As a continuation of the previous post on the Fundamental concepts in genetics series here is the next topic : "The pleiotropic structure of the genotype–phenotype map: the evolvability of complex organisms". The paper starts of with a description of the goals of genetics and how the Genotype-Phenotype map (GMP) is very useful in understanding genetics.
While pleiotropy has been sometimes defined as changes in one gene affecting traits that are seemingly unrelated, the part about "seemingly unrelated" is dropped probably as it is difficult to define what seems to be related or not.
The cost of complexity hypothesis postulates that complex organisms are fundamentally less evolvable compared to simpler organisms as complex organisms are more pleiotropic. Fisher's geometric model and the microscope analogy are described. While theoretical predictions are available, empirical data has only become available recently. Measurement of pleiotropy and the extent and patterns of pleiotropy are being studies with the datasets that have been generated.

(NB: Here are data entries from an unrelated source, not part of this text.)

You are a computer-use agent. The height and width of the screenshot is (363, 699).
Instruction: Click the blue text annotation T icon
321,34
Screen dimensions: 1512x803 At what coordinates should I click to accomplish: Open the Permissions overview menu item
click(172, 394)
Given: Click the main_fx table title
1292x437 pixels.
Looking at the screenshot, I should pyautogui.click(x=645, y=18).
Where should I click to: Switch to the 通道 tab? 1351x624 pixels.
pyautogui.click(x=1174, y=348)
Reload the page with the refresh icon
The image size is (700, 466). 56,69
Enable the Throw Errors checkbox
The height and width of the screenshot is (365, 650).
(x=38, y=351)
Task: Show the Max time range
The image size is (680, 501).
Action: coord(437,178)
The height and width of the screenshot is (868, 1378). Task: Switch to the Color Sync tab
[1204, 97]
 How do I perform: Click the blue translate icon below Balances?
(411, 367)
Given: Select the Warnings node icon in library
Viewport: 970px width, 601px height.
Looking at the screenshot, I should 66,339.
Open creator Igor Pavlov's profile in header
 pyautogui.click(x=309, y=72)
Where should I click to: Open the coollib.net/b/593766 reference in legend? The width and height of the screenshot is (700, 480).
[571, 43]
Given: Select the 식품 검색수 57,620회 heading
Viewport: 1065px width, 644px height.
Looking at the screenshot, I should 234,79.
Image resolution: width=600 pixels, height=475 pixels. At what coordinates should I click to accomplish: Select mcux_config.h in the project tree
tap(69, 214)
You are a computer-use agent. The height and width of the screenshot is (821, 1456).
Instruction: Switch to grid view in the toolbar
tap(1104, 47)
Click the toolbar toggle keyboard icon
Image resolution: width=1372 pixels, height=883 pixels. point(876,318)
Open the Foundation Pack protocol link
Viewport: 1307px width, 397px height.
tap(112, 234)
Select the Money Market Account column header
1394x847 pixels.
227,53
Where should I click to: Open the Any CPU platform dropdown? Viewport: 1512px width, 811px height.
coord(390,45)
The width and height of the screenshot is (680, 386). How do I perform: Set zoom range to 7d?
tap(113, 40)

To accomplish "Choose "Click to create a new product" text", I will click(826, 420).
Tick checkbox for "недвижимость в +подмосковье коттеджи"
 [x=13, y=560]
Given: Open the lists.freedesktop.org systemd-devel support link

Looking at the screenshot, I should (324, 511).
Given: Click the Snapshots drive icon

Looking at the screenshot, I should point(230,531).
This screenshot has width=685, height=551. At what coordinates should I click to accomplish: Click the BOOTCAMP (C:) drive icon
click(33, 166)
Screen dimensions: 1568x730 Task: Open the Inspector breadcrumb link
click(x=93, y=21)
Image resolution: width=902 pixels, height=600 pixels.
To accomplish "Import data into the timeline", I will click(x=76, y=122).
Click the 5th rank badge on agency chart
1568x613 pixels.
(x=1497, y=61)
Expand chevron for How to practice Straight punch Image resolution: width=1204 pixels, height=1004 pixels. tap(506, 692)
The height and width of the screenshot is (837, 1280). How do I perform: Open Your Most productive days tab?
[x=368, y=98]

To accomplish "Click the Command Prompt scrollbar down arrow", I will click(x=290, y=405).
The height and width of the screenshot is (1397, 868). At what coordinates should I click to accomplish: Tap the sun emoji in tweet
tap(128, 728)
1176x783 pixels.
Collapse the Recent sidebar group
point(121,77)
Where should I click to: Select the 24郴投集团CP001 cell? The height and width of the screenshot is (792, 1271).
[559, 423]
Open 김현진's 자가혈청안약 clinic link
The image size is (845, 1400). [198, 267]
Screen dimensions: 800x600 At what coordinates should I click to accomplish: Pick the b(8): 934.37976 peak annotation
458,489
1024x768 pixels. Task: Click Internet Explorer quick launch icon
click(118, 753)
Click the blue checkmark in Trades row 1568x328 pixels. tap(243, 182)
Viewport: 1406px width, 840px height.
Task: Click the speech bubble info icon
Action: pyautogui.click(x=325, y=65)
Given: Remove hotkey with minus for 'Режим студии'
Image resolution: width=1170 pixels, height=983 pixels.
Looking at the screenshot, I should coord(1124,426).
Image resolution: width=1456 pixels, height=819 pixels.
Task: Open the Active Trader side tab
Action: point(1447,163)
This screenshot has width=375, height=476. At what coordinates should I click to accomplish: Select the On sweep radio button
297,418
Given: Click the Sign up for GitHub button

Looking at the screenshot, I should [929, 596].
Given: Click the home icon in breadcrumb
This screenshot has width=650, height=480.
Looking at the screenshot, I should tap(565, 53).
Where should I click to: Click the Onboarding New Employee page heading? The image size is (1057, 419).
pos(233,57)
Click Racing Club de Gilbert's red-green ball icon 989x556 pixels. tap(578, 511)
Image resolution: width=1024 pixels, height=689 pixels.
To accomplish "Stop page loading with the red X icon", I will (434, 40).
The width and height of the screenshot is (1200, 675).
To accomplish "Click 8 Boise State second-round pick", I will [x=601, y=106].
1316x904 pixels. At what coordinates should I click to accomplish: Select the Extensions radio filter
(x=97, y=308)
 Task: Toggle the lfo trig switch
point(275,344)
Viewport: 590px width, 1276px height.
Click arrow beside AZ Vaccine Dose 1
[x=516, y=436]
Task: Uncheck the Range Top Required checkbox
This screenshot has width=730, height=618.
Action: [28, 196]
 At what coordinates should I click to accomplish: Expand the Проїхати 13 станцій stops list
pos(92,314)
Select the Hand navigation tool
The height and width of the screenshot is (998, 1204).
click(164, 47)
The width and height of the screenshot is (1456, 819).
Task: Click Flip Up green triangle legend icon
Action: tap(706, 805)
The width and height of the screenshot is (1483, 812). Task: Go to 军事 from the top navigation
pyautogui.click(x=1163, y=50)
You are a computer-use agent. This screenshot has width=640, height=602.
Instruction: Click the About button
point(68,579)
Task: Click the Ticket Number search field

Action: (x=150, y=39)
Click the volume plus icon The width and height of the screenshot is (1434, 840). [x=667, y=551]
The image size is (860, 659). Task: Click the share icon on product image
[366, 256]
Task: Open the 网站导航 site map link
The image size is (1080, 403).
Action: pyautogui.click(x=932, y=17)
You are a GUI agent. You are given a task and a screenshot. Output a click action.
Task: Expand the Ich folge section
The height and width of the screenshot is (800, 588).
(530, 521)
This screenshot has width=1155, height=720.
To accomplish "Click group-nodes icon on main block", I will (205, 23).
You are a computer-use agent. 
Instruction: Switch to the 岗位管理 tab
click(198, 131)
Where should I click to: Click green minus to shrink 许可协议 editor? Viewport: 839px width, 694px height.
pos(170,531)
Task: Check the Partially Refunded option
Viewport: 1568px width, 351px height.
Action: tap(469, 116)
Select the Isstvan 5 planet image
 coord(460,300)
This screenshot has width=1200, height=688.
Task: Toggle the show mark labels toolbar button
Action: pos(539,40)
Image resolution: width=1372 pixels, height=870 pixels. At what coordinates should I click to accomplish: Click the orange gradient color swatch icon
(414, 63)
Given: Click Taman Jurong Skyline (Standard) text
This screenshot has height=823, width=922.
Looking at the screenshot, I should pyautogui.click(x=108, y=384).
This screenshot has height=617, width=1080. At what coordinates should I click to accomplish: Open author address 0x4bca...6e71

Measurement of pleiotropy is complicated by at least 2 different cases:
- Closely linked genes affecting 2 different traits tend to be co-inherited and can be appear to be due to pleiotropic effects of a single gene.
- Shared cis-regulatory element of 2 genes will affect the traits controlled by both genes. This has been called artefactual pleiotropy as pleiotropy can be defined as a character of a genes rather than that of a mutation.
Apart from the technical difficulties involved is measuring pleiotropic effects, conceptual problems like the definition of a "phenotypic trait or character" make it difficult to have an objective measure of pleiotropy.
- QTL data tend to overestimate pleiotropic effects due to biases caused due to linked genes
- Gene knockout and knockdown experiments avoid the problem of closely linked genes but is only able it only measures mutations that lead to complete loss of gene function
- Mesures of pleiotropy depend on the number and type of traits that are measured in an experiment
- Traits that are beyond the detection limits of methods used to measure traits also tend to lead to a distorted picture of pleiotropy
- Theoretical methods to estimate pleiotropy have used the relationship between the genetic load, effective population size and effective dimensionality of the phenotype (average pleiotropy)
- Distribution of fitness effects have also been used to predict phenotypic complexity based on predictions of FGM
Correlation among the traits also introduces many issues in estimation of pleiotropy.However, while universal pleiotropy was considered to be the norm, its being increasingly argued that the extent of pleiotropy is very minimal(variational modularity or restricted pleiotropy). With the datasets from Yeast, C.Elegans etc.. it is being seen that the degree of pleiotropy even with the upward biased estimates is rather low.
While the molecular basis of Pleiotropy is not well studied, two types of pleiotropy were suggested by Gruneberg way back in 1938. Type I (initially called genuine) pleiotropy refers to multiple molecular functions of a single gene product. Type II (initially called spurious) pleiotropy refers to multiple morphological & physiological effects of a single molecular function. While, recent studies have shown type II pleiotropy to be most prevalent. Hence, the pleiotropy seen today could be a result of new biological functions being assigned to the same genes which still have the same molecular functions. However, the extent of pleiotropy is not something that is settled and will probably require a lot of work that would require solving the various issues involved in measuring and analyzing pleiotropy.